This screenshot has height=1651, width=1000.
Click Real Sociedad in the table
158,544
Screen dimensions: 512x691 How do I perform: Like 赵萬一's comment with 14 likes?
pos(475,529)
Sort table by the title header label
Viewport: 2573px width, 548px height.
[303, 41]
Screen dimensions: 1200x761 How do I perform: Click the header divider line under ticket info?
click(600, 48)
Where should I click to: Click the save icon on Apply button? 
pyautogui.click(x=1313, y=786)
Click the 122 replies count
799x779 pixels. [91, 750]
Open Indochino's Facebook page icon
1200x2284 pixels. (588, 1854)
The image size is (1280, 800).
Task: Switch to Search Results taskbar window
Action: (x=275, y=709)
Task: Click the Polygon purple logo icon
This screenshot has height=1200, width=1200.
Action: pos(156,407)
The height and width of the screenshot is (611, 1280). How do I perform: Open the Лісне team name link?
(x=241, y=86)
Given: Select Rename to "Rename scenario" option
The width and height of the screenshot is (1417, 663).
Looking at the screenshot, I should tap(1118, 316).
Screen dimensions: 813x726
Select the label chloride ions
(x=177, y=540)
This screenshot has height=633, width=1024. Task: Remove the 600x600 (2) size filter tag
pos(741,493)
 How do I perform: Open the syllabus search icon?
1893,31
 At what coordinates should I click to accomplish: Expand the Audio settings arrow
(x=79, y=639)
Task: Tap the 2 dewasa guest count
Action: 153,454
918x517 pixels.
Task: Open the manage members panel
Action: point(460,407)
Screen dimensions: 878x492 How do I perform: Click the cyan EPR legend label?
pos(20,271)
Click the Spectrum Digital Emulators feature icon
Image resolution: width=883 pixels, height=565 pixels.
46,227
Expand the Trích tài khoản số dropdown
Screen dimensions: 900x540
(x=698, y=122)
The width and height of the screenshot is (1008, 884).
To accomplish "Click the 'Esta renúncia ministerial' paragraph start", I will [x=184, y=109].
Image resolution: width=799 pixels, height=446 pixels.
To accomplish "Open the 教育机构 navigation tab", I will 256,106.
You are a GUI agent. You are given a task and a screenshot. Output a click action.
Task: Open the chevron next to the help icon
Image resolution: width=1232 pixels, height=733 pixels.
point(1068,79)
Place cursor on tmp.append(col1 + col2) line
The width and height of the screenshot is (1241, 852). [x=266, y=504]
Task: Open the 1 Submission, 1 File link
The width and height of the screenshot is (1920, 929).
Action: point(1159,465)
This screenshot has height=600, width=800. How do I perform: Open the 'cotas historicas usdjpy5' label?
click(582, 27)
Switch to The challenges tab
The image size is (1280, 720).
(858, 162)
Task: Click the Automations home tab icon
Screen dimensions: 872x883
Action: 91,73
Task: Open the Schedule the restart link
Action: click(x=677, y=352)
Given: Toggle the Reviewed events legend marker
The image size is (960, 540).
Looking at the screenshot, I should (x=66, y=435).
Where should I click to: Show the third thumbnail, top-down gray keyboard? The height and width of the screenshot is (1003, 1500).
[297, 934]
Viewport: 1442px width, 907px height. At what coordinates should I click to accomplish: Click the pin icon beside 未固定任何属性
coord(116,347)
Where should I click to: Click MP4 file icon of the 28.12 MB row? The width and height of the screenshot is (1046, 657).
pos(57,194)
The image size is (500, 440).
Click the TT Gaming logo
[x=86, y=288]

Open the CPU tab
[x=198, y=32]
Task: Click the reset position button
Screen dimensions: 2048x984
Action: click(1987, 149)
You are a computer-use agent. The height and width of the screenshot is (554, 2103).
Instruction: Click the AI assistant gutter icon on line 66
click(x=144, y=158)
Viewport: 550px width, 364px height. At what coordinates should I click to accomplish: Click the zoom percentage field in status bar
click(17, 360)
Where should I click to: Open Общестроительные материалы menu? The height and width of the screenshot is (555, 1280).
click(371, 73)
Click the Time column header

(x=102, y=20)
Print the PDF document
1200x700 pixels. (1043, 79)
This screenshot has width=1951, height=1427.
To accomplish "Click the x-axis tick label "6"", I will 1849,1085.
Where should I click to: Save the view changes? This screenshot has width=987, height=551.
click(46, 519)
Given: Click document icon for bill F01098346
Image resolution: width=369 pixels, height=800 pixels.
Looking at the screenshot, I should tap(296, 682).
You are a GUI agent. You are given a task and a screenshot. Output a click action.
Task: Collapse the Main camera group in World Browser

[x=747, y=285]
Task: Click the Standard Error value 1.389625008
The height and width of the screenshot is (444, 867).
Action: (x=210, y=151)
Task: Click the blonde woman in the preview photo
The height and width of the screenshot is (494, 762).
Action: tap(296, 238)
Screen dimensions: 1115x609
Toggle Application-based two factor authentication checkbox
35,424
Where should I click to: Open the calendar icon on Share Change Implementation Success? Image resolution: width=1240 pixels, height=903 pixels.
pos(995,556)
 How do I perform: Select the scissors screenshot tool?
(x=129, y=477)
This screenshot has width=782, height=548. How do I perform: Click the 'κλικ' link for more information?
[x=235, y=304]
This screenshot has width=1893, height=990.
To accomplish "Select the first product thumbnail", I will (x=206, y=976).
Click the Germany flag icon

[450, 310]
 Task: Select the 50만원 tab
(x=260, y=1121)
━━━━━━━━━━━━━━━━━━━━
## [How to complete this task]
Produce the records once again, exactly as they stand above.

## [Task result]
This screenshot has height=1651, width=1000.
Click Real Sociedad in the table
158,544
Screen dimensions: 512x691 How do I perform: Like 赵萬一's comment with 14 likes?
pos(475,529)
Sort table by the title header label
Viewport: 2573px width, 548px height.
[303, 41]
Screen dimensions: 1200x761 How do I perform: Click the header divider line under ticket info?
click(600, 48)
Where should I click to: Click the save icon on Apply button? 
pyautogui.click(x=1313, y=786)
Click the 122 replies count
799x779 pixels. [91, 750]
Open Indochino's Facebook page icon
1200x2284 pixels. (588, 1854)
The image size is (1280, 800).
Task: Switch to Search Results taskbar window
Action: (x=275, y=709)
Task: Click the Polygon purple logo icon
This screenshot has height=1200, width=1200.
Action: pos(156,407)
The height and width of the screenshot is (611, 1280). How do I perform: Open the Лісне team name link?
(x=241, y=86)
Given: Select Rename to "Rename scenario" option
The width and height of the screenshot is (1417, 663).
Looking at the screenshot, I should tap(1118, 316).
Screen dimensions: 813x726
Select the label chloride ions
(x=177, y=540)
This screenshot has height=633, width=1024. Task: Remove the 600x600 (2) size filter tag
pos(741,493)
 How do I perform: Open the syllabus search icon?
1893,31
 At what coordinates should I click to accomplish: Expand the Audio settings arrow
(x=79, y=639)
Task: Tap the 2 dewasa guest count
Action: 153,454
918x517 pixels.
Task: Open the manage members panel
Action: point(460,407)
Screen dimensions: 878x492 How do I perform: Click the cyan EPR legend label?
pos(20,271)
Click the Spectrum Digital Emulators feature icon
Image resolution: width=883 pixels, height=565 pixels.
46,227
Expand the Trích tài khoản số dropdown
Screen dimensions: 900x540
(x=698, y=122)
The width and height of the screenshot is (1008, 884).
To accomplish "Click the 'Esta renúncia ministerial' paragraph start", I will [x=184, y=109].
Image resolution: width=799 pixels, height=446 pixels.
To accomplish "Open the 教育机构 navigation tab", I will 256,106.
You are a GUI agent. You are given a task and a screenshot. Output a click action.
Task: Open the chevron next to the help icon
Image resolution: width=1232 pixels, height=733 pixels.
point(1068,79)
Place cursor on tmp.append(col1 + col2) line
The width and height of the screenshot is (1241, 852). [x=266, y=504]
Task: Open the 1 Submission, 1 File link
The width and height of the screenshot is (1920, 929).
Action: point(1159,465)
This screenshot has height=600, width=800. How do I perform: Open the 'cotas historicas usdjpy5' label?
click(582, 27)
Switch to The challenges tab
The image size is (1280, 720).
(858, 162)
Task: Click the Automations home tab icon
Screen dimensions: 872x883
Action: 91,73
Task: Open the Schedule the restart link
Action: click(x=677, y=352)
Given: Toggle the Reviewed events legend marker
The image size is (960, 540).
Looking at the screenshot, I should (x=66, y=435).
Where should I click to: Show the third thumbnail, top-down gray keyboard? The height and width of the screenshot is (1003, 1500).
[297, 934]
Viewport: 1442px width, 907px height. At what coordinates should I click to accomplish: Click the pin icon beside 未固定任何属性
coord(116,347)
Where should I click to: Click MP4 file icon of the 28.12 MB row? The width and height of the screenshot is (1046, 657).
pos(57,194)
The image size is (500, 440).
Click the TT Gaming logo
[x=86, y=288]

Open the CPU tab
[x=198, y=32]
Task: Click the reset position button
Screen dimensions: 2048x984
Action: click(1987, 149)
You are a computer-use agent. The height and width of the screenshot is (554, 2103).
Instruction: Click the AI assistant gutter icon on line 66
click(x=144, y=158)
Viewport: 550px width, 364px height. At what coordinates should I click to accomplish: Click the zoom percentage field in status bar
click(17, 360)
Where should I click to: Open Общестроительные материалы menu? The height and width of the screenshot is (555, 1280).
click(371, 73)
Click the Time column header

(x=102, y=20)
Print the PDF document
1200x700 pixels. (1043, 79)
This screenshot has width=1951, height=1427.
To accomplish "Click the x-axis tick label "6"", I will 1849,1085.
Where should I click to: Save the view changes? This screenshot has width=987, height=551.
click(46, 519)
Given: Click document icon for bill F01098346
Image resolution: width=369 pixels, height=800 pixels.
Looking at the screenshot, I should tap(296, 682).
You are a GUI agent. You are given a task and a screenshot. Output a click action.
Task: Collapse the Main camera group in World Browser

[x=747, y=285]
Task: Click the Standard Error value 1.389625008
The height and width of the screenshot is (444, 867).
Action: (x=210, y=151)
Task: Click the blonde woman in the preview photo
The height and width of the screenshot is (494, 762).
Action: tap(296, 238)
Screen dimensions: 1115x609
Toggle Application-based two factor authentication checkbox
35,424
Where should I click to: Open the calendar icon on Share Change Implementation Success? Image resolution: width=1240 pixels, height=903 pixels.
pos(995,556)
 How do I perform: Select the scissors screenshot tool?
(x=129, y=477)
This screenshot has width=782, height=548. How do I perform: Click the 'κλικ' link for more information?
[x=235, y=304]
This screenshot has width=1893, height=990.
To accomplish "Select the first product thumbnail", I will (x=206, y=976).
Click the Germany flag icon

[450, 310]
 Task: Select the 50만원 tab
(x=260, y=1121)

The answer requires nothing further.